Visuel de la série "Machine", avec Margot Brancilhon et JoeyStarr. [ARTE TV]
Par ici les Séries: comédie sociale et dictature comique / Vertigo / 4 min. / le 2 avril 2024
Des combats à mains nues à la lutte ouvrière, il n'y a qu'un coup porté au derrière du patronat pour saisir tout en humour les bienfaits de l'autogestion. Comédie sociale en six épisodes réalisée par Fred Grivois et portée par Margot Bancilhon et JoeyStarr, "Machine" est à voir sur Arte.tv depuis le 4 avril.

Margot Bancilhon est méconnaissable. Tirée à quatre épingle en avocate fille d'Olivier Gourmet dans le polar social en six épisodes "De grâce" diffusé sur Arte, elle s'affiche désormais en dreadlocks et pull à capuche, le regard dirigé vers ses pompes pour passer inaperçue.

Elle se fait appeler Margot, dit La Machine.

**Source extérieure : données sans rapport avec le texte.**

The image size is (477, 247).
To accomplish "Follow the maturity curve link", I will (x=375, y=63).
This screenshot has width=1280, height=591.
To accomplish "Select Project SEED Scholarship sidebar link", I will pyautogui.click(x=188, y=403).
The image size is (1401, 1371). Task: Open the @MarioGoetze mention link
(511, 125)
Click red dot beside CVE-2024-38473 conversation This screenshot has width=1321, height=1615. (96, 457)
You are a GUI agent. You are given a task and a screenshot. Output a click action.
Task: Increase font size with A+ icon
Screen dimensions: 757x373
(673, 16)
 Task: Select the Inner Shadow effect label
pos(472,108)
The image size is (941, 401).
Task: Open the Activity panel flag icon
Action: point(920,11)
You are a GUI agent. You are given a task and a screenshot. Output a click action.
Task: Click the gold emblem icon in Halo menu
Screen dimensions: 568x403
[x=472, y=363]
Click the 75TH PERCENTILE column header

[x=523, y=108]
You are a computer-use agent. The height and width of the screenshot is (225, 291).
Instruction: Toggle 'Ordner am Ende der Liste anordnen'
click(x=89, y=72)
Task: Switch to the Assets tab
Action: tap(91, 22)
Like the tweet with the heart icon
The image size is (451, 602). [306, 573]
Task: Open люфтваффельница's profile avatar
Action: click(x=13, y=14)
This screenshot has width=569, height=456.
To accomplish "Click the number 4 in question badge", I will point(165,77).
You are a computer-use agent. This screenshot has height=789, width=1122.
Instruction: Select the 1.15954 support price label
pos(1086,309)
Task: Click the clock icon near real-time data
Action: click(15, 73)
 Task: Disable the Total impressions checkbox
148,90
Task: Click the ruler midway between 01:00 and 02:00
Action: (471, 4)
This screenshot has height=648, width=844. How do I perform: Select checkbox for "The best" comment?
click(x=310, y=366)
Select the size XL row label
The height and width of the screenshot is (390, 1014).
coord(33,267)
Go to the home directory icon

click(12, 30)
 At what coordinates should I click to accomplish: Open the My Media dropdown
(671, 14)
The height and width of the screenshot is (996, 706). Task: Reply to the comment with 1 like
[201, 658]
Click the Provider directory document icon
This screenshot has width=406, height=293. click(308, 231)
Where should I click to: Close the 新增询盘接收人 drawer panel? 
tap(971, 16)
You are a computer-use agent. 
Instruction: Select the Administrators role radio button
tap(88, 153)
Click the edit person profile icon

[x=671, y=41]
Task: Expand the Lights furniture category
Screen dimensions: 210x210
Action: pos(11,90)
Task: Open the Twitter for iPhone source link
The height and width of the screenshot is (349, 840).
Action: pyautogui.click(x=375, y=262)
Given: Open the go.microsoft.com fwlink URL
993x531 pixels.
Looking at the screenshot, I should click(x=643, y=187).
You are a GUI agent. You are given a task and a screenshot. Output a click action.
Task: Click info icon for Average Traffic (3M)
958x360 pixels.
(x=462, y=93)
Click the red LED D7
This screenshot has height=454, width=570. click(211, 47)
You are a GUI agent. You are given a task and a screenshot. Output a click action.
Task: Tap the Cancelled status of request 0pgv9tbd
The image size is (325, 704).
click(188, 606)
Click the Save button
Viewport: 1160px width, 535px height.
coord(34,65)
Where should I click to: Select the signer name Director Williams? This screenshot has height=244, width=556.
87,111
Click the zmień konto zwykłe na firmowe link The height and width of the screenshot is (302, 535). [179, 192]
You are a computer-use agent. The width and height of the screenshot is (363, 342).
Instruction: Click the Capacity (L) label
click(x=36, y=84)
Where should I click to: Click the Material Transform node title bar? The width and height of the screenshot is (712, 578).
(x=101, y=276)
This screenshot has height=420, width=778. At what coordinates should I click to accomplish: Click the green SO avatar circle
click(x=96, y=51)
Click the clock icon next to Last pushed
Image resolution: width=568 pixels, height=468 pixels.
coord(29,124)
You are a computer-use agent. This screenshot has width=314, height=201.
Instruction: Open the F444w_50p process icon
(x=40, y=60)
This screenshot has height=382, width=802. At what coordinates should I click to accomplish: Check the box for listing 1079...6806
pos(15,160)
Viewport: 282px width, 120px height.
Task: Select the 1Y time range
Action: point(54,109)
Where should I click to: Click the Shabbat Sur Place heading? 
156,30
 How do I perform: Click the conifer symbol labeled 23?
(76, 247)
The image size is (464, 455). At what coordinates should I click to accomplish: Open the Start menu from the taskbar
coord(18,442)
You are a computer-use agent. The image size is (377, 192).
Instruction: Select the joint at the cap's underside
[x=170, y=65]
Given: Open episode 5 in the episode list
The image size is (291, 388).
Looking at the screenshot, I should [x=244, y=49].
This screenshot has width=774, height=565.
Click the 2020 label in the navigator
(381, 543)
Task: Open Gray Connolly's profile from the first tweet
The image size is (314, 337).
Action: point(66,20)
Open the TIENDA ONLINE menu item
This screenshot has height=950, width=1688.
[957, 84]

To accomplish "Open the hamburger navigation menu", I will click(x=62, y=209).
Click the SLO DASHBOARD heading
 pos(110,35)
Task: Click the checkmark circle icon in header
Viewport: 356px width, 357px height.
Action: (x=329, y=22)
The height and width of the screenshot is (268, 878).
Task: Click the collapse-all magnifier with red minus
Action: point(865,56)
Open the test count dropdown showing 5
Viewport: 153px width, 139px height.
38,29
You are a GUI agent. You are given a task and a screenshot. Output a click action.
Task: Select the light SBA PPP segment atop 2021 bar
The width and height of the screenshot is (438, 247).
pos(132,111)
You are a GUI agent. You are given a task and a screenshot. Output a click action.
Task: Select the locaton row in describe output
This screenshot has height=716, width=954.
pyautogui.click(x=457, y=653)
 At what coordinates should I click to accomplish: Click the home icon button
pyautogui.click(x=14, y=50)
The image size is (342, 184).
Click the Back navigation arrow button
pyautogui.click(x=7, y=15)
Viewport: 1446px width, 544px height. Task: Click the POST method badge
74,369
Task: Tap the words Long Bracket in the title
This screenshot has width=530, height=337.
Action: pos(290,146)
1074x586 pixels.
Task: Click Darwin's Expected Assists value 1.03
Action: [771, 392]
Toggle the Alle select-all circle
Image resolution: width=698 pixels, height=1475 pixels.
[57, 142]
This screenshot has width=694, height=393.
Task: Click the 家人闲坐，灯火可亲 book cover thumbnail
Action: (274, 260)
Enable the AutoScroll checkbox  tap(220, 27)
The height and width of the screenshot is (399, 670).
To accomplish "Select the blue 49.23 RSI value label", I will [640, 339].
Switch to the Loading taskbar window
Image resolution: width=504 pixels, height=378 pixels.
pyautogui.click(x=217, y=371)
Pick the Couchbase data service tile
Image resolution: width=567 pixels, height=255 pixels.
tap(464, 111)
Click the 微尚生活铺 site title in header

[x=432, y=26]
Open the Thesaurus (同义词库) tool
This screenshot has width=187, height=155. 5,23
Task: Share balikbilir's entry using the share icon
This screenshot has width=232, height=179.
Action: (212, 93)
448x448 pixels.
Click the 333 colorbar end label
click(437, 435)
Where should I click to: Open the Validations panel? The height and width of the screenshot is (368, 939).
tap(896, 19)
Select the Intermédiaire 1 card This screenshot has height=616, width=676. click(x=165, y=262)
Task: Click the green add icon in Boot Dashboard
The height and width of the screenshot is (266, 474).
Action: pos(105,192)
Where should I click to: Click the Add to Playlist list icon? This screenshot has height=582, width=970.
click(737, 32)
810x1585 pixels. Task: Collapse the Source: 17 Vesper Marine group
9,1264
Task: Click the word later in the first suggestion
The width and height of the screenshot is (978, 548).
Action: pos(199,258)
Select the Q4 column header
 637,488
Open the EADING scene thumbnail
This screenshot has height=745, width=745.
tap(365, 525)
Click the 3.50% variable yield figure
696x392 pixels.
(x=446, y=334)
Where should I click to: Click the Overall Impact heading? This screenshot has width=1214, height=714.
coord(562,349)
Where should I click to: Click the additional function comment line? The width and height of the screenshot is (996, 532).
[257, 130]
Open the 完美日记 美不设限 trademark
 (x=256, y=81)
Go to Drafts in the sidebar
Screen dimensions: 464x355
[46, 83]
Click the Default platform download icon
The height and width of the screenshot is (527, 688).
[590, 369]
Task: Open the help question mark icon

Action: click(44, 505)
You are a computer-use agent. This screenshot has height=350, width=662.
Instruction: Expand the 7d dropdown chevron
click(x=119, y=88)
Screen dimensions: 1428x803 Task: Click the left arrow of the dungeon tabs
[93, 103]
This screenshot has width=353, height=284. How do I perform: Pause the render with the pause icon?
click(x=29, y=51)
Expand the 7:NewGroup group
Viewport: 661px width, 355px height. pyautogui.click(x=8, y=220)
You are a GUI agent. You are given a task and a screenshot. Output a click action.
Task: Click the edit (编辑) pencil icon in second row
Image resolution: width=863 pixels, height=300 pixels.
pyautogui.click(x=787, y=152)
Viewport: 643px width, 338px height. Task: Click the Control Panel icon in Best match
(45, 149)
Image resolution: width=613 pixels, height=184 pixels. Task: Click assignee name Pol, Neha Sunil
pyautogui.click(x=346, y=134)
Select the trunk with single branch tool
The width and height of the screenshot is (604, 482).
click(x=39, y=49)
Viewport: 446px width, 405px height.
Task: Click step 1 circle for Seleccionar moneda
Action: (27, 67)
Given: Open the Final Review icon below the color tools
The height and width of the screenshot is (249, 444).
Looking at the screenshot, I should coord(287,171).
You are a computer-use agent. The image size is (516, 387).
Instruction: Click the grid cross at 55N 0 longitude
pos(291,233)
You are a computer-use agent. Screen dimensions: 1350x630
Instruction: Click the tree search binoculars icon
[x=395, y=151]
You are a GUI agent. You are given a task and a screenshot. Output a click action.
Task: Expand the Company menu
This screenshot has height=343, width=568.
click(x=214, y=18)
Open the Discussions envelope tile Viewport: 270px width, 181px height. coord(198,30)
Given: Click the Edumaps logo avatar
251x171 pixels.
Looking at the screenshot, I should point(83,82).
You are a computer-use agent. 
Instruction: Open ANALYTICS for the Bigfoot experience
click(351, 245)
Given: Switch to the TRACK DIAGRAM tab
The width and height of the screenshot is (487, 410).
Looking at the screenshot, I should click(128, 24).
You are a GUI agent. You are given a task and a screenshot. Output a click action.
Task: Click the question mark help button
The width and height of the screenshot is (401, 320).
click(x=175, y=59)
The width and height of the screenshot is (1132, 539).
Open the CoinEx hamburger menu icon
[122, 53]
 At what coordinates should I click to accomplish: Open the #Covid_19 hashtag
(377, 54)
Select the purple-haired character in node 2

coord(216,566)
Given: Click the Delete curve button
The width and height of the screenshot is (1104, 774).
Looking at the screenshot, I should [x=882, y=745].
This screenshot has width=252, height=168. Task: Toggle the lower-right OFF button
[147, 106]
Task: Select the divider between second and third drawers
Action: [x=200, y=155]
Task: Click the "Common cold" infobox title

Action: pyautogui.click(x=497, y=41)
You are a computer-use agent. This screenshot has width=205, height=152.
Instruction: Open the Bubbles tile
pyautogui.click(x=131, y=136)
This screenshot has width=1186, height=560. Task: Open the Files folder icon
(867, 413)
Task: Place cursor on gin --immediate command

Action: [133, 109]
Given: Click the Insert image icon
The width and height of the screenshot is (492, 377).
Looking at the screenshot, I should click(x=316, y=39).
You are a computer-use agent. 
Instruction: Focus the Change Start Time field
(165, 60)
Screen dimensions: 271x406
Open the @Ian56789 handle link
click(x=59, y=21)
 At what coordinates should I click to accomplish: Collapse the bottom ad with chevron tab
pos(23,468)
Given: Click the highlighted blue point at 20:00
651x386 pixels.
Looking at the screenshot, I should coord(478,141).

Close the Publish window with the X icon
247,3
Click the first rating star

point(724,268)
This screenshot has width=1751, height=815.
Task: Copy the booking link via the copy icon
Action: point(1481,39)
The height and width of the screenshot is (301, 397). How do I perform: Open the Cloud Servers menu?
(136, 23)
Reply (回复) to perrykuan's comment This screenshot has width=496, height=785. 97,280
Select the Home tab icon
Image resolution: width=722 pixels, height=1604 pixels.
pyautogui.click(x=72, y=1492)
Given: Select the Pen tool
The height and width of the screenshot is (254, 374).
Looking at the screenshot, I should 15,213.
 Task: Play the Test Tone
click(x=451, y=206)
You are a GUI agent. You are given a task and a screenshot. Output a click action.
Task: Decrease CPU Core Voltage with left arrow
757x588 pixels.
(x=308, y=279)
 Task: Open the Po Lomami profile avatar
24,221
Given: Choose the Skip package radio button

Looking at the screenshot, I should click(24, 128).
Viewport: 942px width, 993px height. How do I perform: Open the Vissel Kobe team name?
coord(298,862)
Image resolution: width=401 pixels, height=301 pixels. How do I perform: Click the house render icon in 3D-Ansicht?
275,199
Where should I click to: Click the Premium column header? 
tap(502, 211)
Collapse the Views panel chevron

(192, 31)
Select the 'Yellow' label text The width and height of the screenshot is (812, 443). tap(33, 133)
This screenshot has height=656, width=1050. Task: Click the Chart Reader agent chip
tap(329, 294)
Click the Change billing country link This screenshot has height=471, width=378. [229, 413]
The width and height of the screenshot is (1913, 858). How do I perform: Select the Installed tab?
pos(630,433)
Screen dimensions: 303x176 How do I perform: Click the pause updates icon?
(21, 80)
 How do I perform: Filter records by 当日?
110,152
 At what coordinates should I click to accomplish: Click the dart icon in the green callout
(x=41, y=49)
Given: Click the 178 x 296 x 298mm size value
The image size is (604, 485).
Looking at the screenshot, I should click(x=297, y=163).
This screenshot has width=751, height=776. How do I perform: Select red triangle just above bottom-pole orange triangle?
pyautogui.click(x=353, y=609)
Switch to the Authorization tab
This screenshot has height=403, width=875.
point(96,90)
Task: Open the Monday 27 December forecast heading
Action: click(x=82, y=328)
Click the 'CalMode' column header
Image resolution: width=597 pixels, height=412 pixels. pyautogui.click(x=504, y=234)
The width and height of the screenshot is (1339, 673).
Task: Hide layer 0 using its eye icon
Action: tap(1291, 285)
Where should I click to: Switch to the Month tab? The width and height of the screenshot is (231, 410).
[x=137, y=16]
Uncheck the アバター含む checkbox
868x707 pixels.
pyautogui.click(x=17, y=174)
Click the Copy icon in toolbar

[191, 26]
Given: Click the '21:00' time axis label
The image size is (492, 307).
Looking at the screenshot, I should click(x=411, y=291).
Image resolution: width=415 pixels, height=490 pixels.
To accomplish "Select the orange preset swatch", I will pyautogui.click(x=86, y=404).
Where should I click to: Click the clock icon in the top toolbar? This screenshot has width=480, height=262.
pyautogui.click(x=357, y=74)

Cette ancienne des forces spéciales, en fuite et traquée par un commando de la DRSD (Direction du renseignement et de la sécurité de la défense), débarque dans un village de la France profonde pour se cacher dans l'appartement de sa défunte grand-mère.

La science de la bagarre au service de la lutte ouvrière

Sous une fausse identité, Margot est embauchée comme intérimaire dans une usine de machines à laver. Mais à peine entame-t-elle sa mission chaperonnée par JP (incarné par JoeyStarr), ancien toxico rompu au cyclisme et à Marx, que la grève éclate. L'actionnaire coréen, après avoir empoché des subventions de l'Etat, veut délocaliser l'usine dans son pays.

Alors qu'elle se fiche royalement du combat qui s'engage, Margot se lie d'amitié avec JP qui possède tout un arsenal de citations de Marx qu'il dégaine à qui mieux mieux. Jamais avare d'une prise de kung-fu, Margot décide finalement de mettre sa science de la bagarre au service de la lutte ouvrière. Mais à force de jouer des poings, des pieds et des coudes, Margot se fait remarquer et rester sous les radars devient difficile.

Une comédie sociale décapante

Avec "Machine", c'est comme si les Dardenne avaient réalisé "Kill Bill", ou comme si Tarantino avait retoqué à sa sauce toute la filmographie des deux frères belges. Le créateur Thomas Bidegain, réalisateur de "Les cowboys" ou scénariste de renom de "Un prophète", "De rouille et d'os" ou "Les frères Sisters" , imagine une comédie sociale décapante.

A la réalisation, Fred Grivois passe très allègrement du polar pur jus "Piste Noire" (six épisodes pour France TV) à cette farce sociale baptisée "Machine". Du combat solitaire au combat solidaire, la cogneuse va mener avec son nouveau mentor la lutte finale pour dégager les actionnaires et convaincre les collègues de reprendre en main leur outil de production en s’autogérant.

Du second degré aux allures de BD

La réussite de "Machine" tient autant au duo principal qu'aux seconds rôles, notamment Guillaume Labbé en militaire tordu, ravagé et obnubilé par Margot, prêt à tout pour la retrouver et la tuer. Anne Benoît en cheffe syndicaliste n'est pas en reste.

Mais au-delà du casting, la force de la série repose sur un parfait dosage entre kung-fu et lutte ouvrière. Les deux se nourrissent en permanence pour faire avancer l'intrigue. Aux combats très bien chorégraphiés et distillés avec parcimonie répondent les citations de Marx, alors que les rouages du démantèlement d'une usine pourtant rentable sont disséqués avec précision.

En optant pour le second degré, "Machine" prend des allures de BD parfois hilarante tant les figures de syndicalistes, de préfet, de barbouzes de l'Etat, de casseurs de grève, d'actionnaires coréens, de commandos militaires ou de vlogeur complotiste ne sont que clichés. Mais en poussant les curseurs au maximum, la magie opère dans un scénario qui n'oublie toutefois pas d'émouvoir quand il le faut.

Philippe Congiusti/ld

"Machine" de Fred Grivois, avec Margot Bancilhon et JoeyStarr. Mini-série en six épisodes à voir sur Arte.tv depuis le 4 avril 2024 et Arte dès le 11 avril 2024.